The confidential investigation was triggered after defense attorneys permitted a Guantanamo detainee to send a five-minute message to his family by way of a translator. The incident triggered a joint investigation into the attorneys by the Defense Department, the Justice Department and the FBI. The investigation sought to determine whether national security laws -- which forbade the accused men from exchanging information with unauthorized people -- had been violated.

On Monday, Oct. 26, Army Colonel Judge James Pohl rejected the claims that the investigation created a conflict of interest. However, the judge is also requiring that the defense lawyer be given access to documents pertaining to the investigation, and if the defense believes a conflict of interest exists, then they will be able to file a motion.

Government Investigation May Have Interfered with Defendant's Rights

The Justice Department said that details pertaining to the investigation do not need to remain secret. The defense attorneys had argued that they could represent their clients -- one of whom is Ramzi bin al Shibh -- until they and their clients are able to access and discuss the details of the investigation.

Rambzi bin al Shibh was charged with hijacking, mass murder, terrorism and conspiracy connected to the Sept. 11, 2001, airliner hijackings, which led to the destruction of the World Trade Center in New York, attacks on the Pentagon building near Washington, D.C., and the downing of an airliner in Pennsylvania.

According to bin al Shibh's attorneys, they were investigated on criminal allegations relating to the representation of their client, which makes it appear that a conflict of interest exists.
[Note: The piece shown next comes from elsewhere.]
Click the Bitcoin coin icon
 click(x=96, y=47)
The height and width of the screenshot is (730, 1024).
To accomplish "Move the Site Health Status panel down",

The attorneys assert that the investigation interfered with the constitutional rights of their clients to be represented by an attorney.

Judge Said Investigations Were Routine

Army Colonel Judge James Pohl said that the investigation was a routine procedure that any government contractors or employers could be subjected to. The judge further said that the investigation has been closed and no further action is being taken on it. Although today's ruling appears to have resolved the matter, as mentioned perviously, defense counsel will have the ability to file a motion if they believe a conflict of interest exists for them.